---- Listed entries

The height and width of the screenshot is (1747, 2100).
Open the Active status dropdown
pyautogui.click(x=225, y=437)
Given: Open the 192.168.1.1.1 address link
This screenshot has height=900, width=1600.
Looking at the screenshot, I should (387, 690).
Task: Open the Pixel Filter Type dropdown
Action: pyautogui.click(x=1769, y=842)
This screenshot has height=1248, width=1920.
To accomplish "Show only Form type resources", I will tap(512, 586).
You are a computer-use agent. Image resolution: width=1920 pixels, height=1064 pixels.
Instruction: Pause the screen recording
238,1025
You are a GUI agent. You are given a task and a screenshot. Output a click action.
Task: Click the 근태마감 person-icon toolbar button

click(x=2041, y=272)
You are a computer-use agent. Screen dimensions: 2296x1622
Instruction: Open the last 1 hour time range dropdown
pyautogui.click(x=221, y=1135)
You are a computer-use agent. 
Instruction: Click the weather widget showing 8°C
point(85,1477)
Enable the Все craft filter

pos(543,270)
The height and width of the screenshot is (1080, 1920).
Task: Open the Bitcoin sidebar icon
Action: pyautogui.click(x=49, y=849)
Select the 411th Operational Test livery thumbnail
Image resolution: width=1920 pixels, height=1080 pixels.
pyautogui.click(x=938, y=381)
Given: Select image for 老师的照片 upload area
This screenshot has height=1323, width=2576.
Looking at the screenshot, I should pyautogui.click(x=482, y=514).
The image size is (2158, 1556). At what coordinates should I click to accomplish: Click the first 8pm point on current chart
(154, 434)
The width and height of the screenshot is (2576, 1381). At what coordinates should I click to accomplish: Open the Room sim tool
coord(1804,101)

--------

The lines needed are the ones from the first line of the entries through the line that contains "Given: Open the 192.168.1.1.1 address link", given again without any change.

The height and width of the screenshot is (1747, 2100).
Open the Active status dropdown
pyautogui.click(x=225, y=437)
Given: Open the 192.168.1.1.1 address link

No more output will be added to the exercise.